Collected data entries
--

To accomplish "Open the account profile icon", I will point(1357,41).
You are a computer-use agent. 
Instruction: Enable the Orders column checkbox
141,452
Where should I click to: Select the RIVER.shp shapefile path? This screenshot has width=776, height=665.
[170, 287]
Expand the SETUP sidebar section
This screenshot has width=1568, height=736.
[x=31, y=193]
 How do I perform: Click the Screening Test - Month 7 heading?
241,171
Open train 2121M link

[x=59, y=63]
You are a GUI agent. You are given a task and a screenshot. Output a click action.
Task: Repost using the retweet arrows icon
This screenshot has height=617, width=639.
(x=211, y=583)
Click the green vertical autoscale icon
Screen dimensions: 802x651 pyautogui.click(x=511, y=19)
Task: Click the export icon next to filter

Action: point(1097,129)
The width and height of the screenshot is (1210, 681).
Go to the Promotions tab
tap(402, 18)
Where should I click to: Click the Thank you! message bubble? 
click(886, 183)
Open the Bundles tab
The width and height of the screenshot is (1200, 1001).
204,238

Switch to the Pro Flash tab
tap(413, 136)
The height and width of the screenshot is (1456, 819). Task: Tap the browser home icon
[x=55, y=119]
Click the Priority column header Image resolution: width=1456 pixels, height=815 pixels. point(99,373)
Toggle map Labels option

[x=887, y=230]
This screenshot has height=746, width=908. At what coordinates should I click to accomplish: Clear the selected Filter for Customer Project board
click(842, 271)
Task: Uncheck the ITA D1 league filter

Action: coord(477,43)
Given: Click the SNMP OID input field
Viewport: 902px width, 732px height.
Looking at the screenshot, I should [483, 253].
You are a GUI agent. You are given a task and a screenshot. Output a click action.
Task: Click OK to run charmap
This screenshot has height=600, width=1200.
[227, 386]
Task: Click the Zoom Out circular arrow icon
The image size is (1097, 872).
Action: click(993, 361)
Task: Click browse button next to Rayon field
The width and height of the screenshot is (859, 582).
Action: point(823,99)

--

EXERCISE REQUIREMENTS:
Given the records above, return exactly the lines starting at the line containing "This screenshot has width=1568, height=736." and ending at the line containing "Task: Repost using the retweet arrows icon", including both.

RESULT OF THIS EXERCISE:
This screenshot has width=1568, height=736.
[x=31, y=193]
 How do I perform: Click the Screening Test - Month 7 heading?
241,171
Open train 2121M link

[x=59, y=63]
You are a GUI agent. You are given a task and a screenshot. Output a click action.
Task: Repost using the retweet arrows icon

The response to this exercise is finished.